Regardless what happens politically in the coming months, the general impetus to lift the retirement age is a response to the simple fact that on average we are living longer and somehow need to find enough money to last for our ever increasing life spans. One obvious answer is to work for longer, but not everyone’s happy about that.
A key question is, how much money do we need to enjoy a reasonable retirement? That can determine how much longer we need to work for.
The Association of Superannuation Funds of Australia (ASFA)’s ‘Retirement Standard’ ** – which looks at a basket of costs that retirees typically need to meet, shows that in general, a couple looking to achieve a ‘comfortable’ retirement needs to spend $57,817 a year, while those seeking a ‘modest’ retirement lifestyle need to spend $33,509 a year.
As for building up sufficient investment assets – including super, shares, managed funds and investment property, to help generate such incomes, ipac financial planner Paul Clitheroe often quotes a formula that provides a general indication of what sized nest egg you need to retire at different ages – before 70.
Clitheroe says, “Here’s a quick calculation you can do to give you the approximate level of accumulated funds you would need to provide certain levels of retirement income. You simply multiply the annual income you would like in retirement by 17 if you want to exit the workforce at age 55, multiply it by 15 if you want to retire at age 60, and multiply it by 13 if your proposed retirement is at age 65”.Frequently Asked Questions about this Article…
The Australian government is considering raising the retirement age to 70 as a response to the fact that people are living longer on average.
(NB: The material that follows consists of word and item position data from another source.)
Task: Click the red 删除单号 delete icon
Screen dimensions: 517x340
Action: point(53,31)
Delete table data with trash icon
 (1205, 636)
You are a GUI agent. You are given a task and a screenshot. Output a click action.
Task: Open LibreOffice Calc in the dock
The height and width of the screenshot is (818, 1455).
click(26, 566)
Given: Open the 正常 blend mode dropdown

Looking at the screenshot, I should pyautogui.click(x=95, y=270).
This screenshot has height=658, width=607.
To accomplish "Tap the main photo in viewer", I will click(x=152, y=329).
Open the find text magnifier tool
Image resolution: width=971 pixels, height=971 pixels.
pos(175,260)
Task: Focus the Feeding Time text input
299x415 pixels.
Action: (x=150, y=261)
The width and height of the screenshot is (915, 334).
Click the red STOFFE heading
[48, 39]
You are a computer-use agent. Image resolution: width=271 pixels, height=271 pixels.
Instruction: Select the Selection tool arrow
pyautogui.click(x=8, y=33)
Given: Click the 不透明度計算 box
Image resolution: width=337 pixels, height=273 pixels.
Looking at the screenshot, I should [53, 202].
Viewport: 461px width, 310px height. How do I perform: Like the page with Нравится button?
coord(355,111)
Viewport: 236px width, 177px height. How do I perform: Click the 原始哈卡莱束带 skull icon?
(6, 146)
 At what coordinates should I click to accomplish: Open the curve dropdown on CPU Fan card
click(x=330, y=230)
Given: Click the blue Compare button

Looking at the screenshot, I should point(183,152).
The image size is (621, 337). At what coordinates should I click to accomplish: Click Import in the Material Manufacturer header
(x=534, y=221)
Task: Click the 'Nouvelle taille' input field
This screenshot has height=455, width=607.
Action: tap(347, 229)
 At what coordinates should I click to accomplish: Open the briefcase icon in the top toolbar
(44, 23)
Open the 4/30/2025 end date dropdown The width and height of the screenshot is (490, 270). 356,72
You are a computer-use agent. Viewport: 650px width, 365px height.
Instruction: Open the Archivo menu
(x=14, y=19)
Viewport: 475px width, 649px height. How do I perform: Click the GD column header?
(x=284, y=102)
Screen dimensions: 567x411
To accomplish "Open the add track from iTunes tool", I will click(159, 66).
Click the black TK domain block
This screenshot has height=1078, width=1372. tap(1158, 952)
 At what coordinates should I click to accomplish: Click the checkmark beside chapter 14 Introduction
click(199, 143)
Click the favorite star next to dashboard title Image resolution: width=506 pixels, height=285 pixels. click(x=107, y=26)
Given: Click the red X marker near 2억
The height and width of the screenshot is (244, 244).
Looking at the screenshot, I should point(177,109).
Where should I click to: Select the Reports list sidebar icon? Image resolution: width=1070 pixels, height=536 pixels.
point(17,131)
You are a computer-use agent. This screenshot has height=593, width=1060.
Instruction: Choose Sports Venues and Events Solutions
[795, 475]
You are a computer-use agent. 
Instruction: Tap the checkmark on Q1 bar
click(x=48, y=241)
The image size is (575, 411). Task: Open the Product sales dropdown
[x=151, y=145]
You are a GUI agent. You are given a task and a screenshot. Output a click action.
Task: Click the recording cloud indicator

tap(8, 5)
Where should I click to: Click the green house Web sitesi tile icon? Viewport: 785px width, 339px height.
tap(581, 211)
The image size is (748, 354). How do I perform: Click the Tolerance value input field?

This change aims to ensure that individuals have enough money to last throughout their extended lifespans.
The controversy stems from the government's proposal being seen as a broken promise, with opposition parties like Labor not supporting the change. Critics argue that the Prime Minister lacks a mandate to make such changes to pensions in the current budget.
According to the Association of Superannuation Funds of Australia (ASFA), a couple aiming for a 'comfortable' retirement needs to spend approximately $57,817 annually, while a 'modest' retirement lifestyle requires about $33,509 per year.
Financial planner Paul Clitheroe suggests a simple formula: multiply your desired annual retirement income by 17 if retiring at age 55, by 15 if retiring at age 60, and by 13 if retiring at age 65. This gives an approximate level of accumulated funds needed.
To build a retirement fund, consider investing in superannuation, shares, managed funds, and investment properties. These assets can help generate the income needed for retirement.
The ASFA Retirement Standard is a guideline that outlines the typical costs retirees need to meet. It provides benchmarks for 'comfortable' and 'modest' retirement lifestyles, helping individuals plan their retirement savings.
Living longer impacts retirement planning by increasing the amount of money needed to sustain a comfortable lifestyle over a longer period. This may require working longer or saving more during one's working years.
If the retirement age is raised to 70, current workers may need to adjust their retirement plans, potentially working longer to ensure they have sufficient funds to support themselves throughout retirement.